Они не были в крепостной зависимости — перекладывали своё «тягло» на других членов общины и уходили на новые места. Вот так до середины XIX века и складывалось старожильческое население Сибири — так называемые чалдоны. Были переселенцы из Белоруссии, из Центральной России, с украинского юга. Это были и беглые крестьяне, и люди, спасавшиеся от религиозных преследований. А со второй половины XIX века стали добавляться вольные переселенцы — старосёлы и, после столыпинской реформы, новосёлы. Самая сильная волна переселений началась с 1880-х годов, а за годы столыпинской реформы население края увеличилось вдвое. Тут уже большинство были выходцами из южных и центральных регионов: воронежцы, «тамбаши», «курские», орловцы, «хохлы» — так у нас называли тогда не только украинцев, но и южных русских. До сих пор в области есть сёла, где старики — потомки украинских и белорусских переселенцев — помнят песни на родном языке, да и в речи сохранились особенности. Частично затронула Новосибирскую область и волна переселений немцев из Поволжья и Новороссии.
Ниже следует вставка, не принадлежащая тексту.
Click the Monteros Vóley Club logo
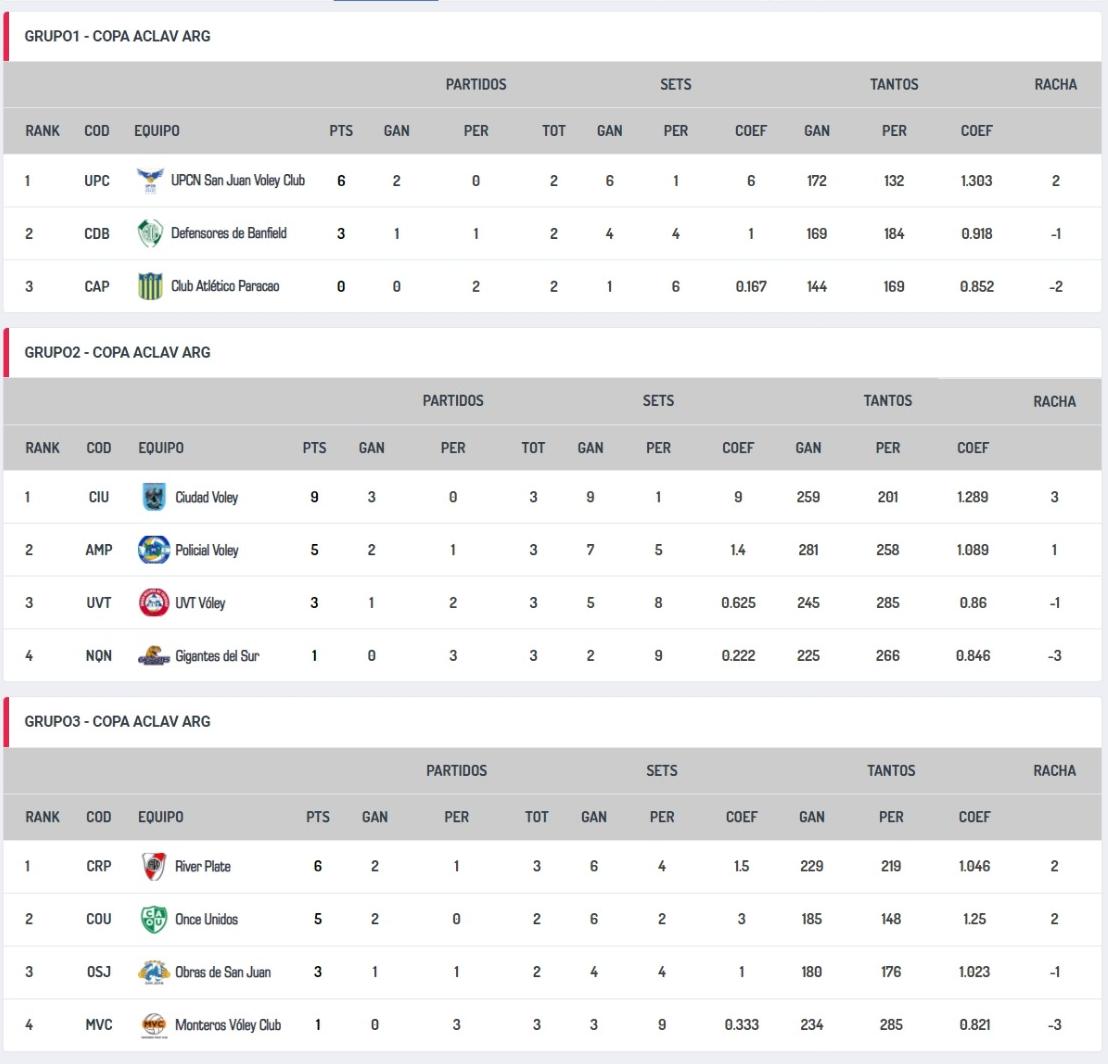1108x1064 pixels. (152, 1025)
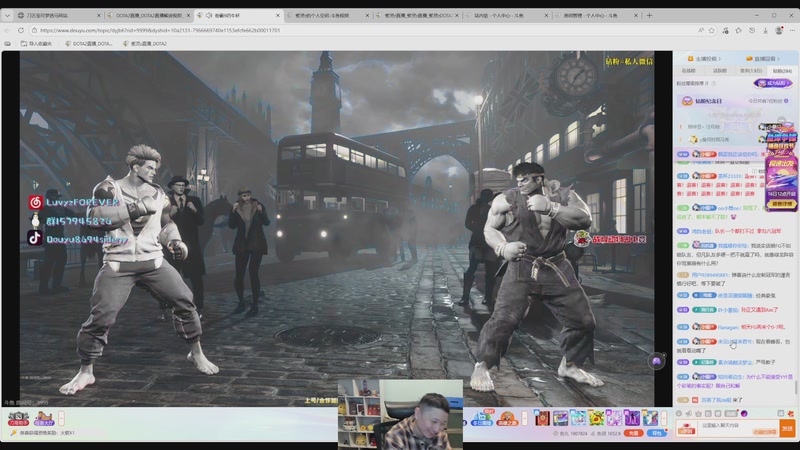The width and height of the screenshot is (800, 450).
Task: Switch to the 贵宾 tab in sidebar
Action: point(749,71)
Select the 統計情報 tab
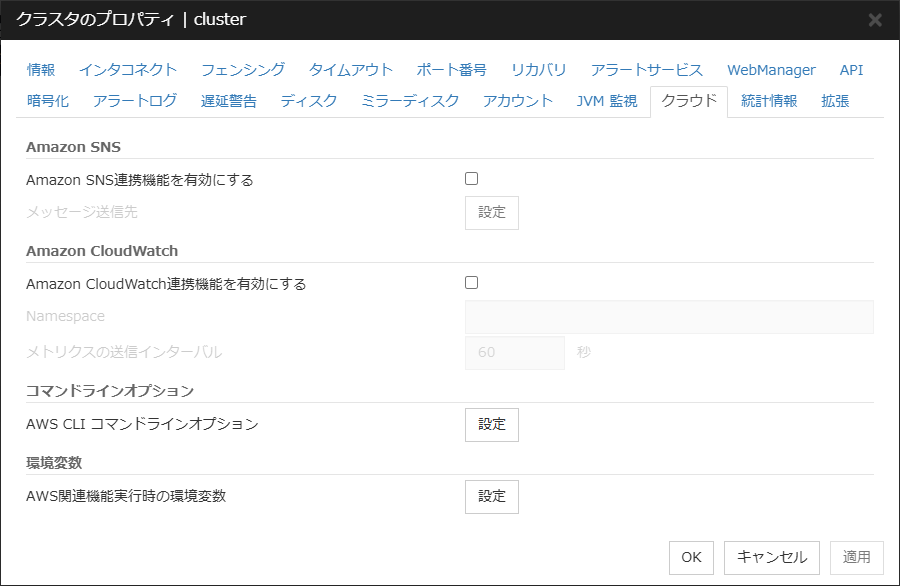 [x=769, y=101]
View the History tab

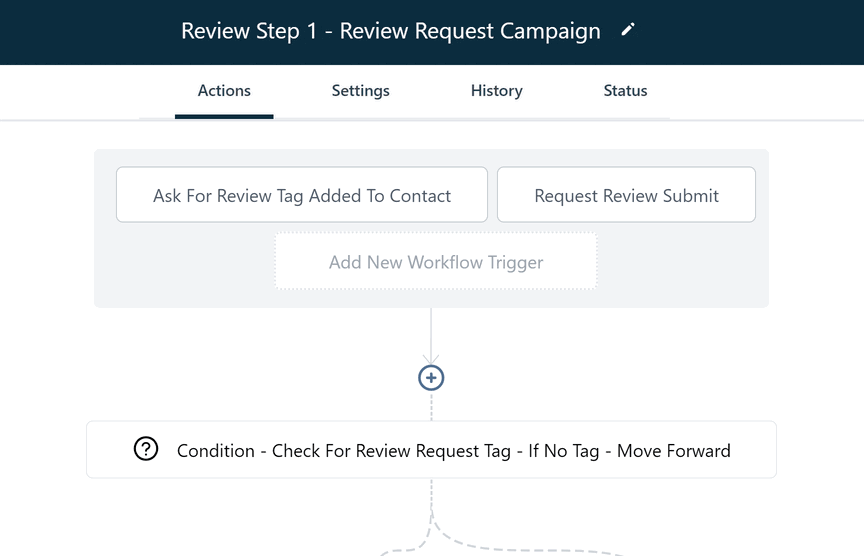(x=496, y=91)
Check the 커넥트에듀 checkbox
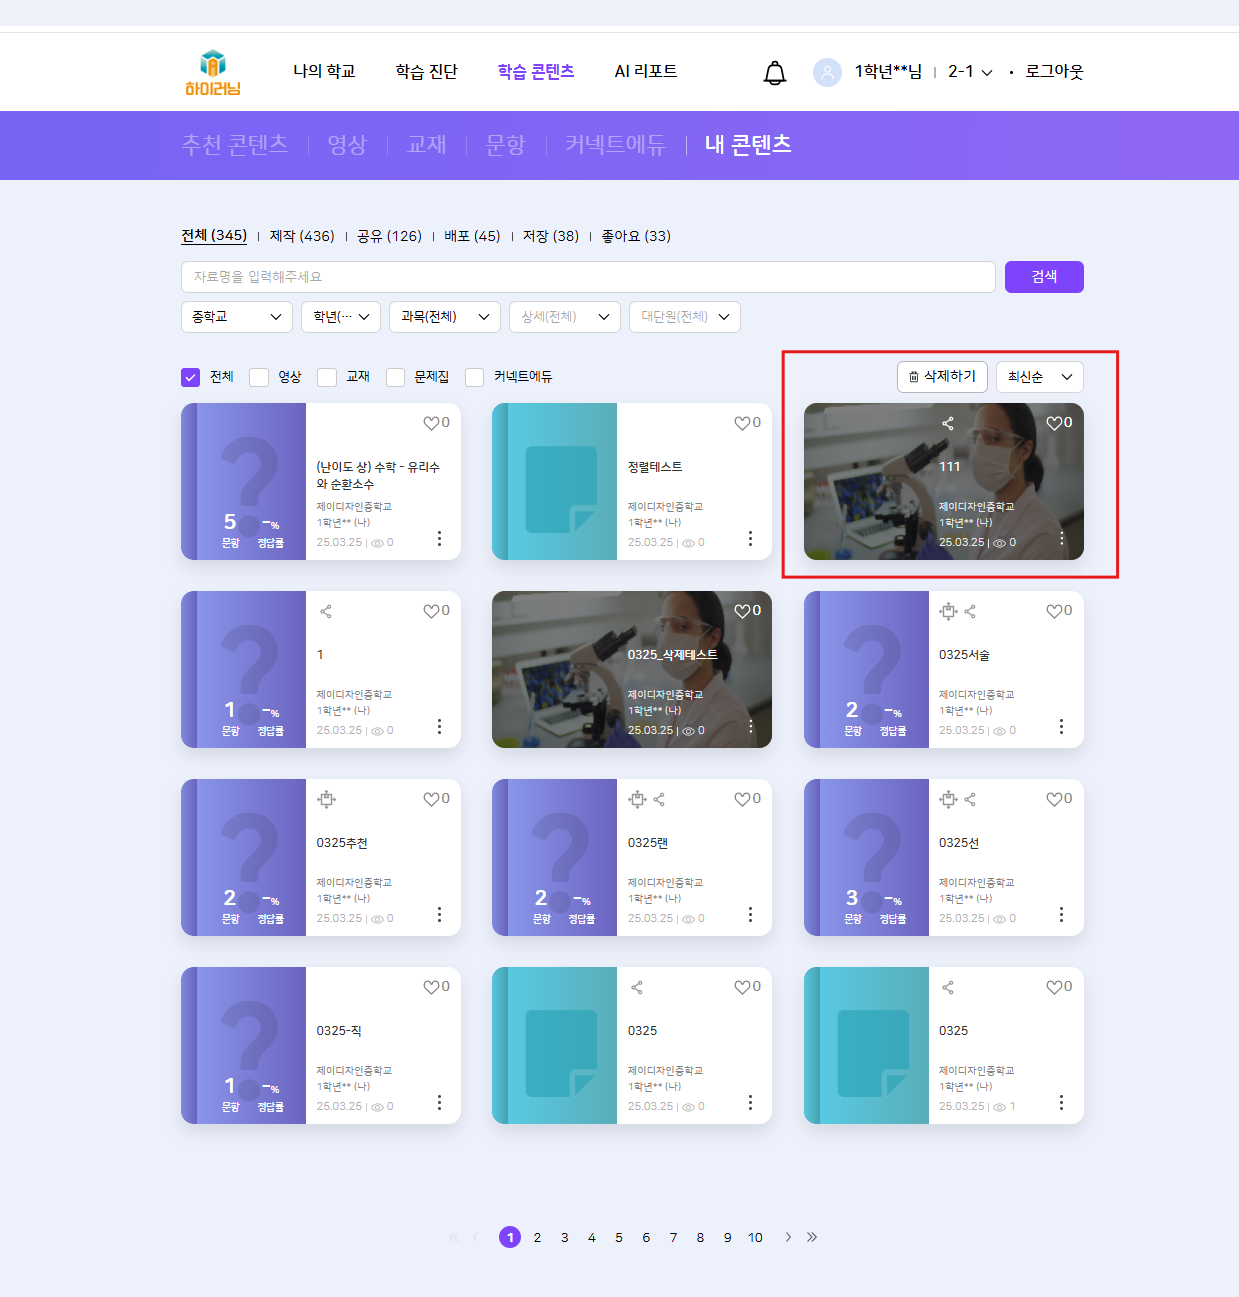Image resolution: width=1239 pixels, height=1297 pixels. 475,377
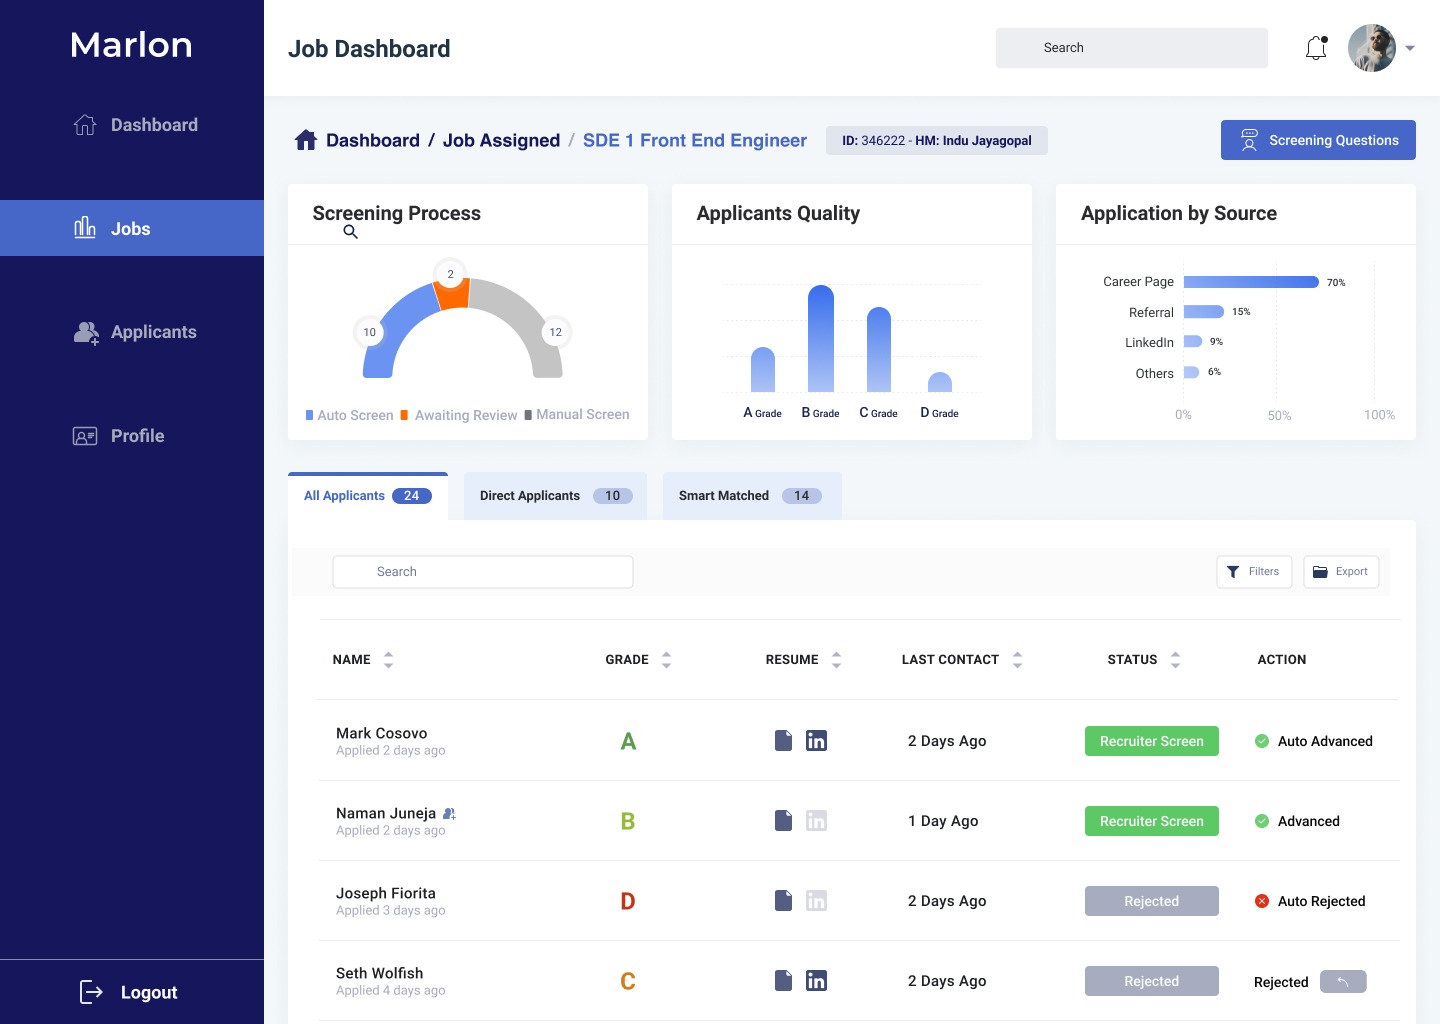Switch to the Direct Applicants tab
Image resolution: width=1440 pixels, height=1024 pixels.
tap(530, 495)
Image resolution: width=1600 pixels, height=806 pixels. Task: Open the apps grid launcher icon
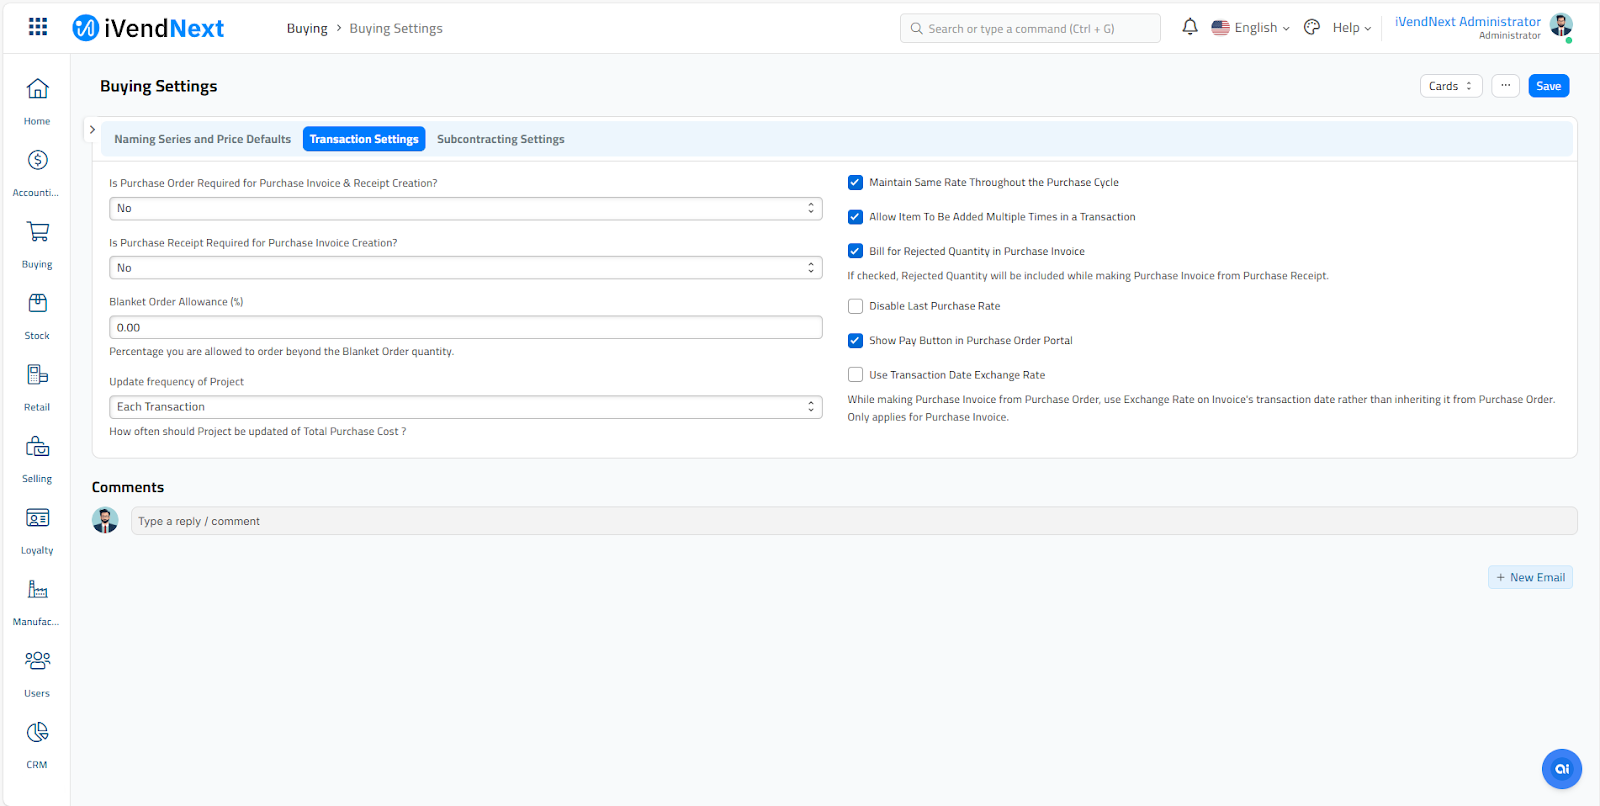click(38, 27)
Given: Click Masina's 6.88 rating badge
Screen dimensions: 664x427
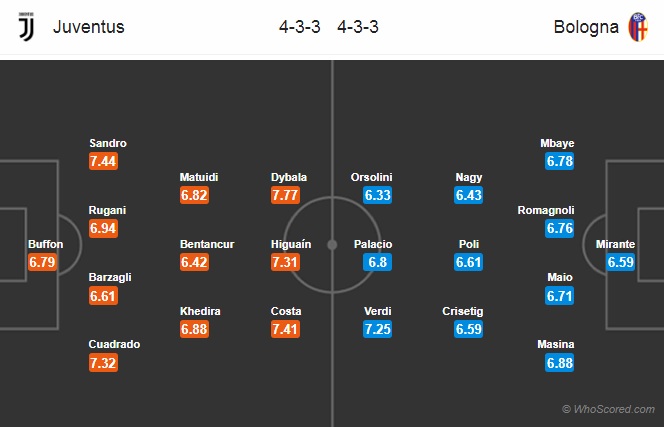Looking at the screenshot, I should pyautogui.click(x=559, y=363).
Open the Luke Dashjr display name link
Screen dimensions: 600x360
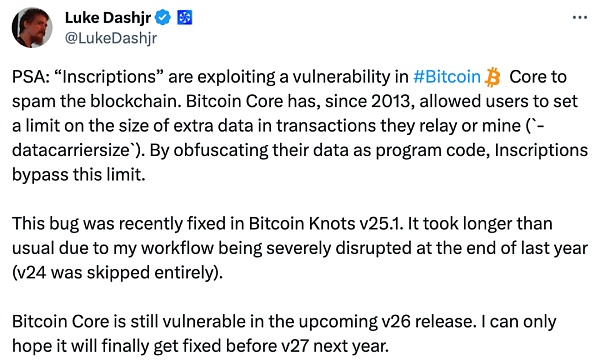coord(108,18)
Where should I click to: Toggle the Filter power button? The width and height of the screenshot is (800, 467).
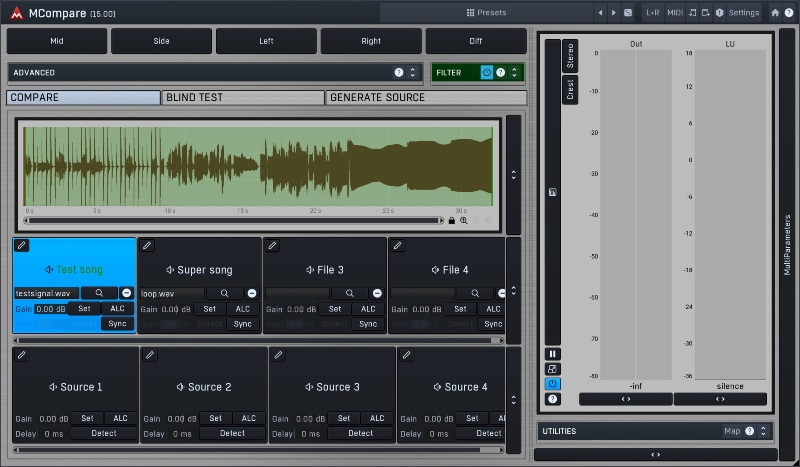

— Кого в таком случае можно считать настоящим сибиряком-чалдоном, а кого нет?
— Однозначного ответа не существует. Одни считают, что чалдоны — это те, чьи предки приехали сюда до отмены крепостного права, другие — что чалдонами стали все, кто не помнит, когда и откуда их предки переселились в Сибирь. Но здесь все уже давным-давно перемешались: нет ни чисто чалдонских, ни чисто переселенческих сёл.
— А когда и откуда в Сибирь приехали ваши предки?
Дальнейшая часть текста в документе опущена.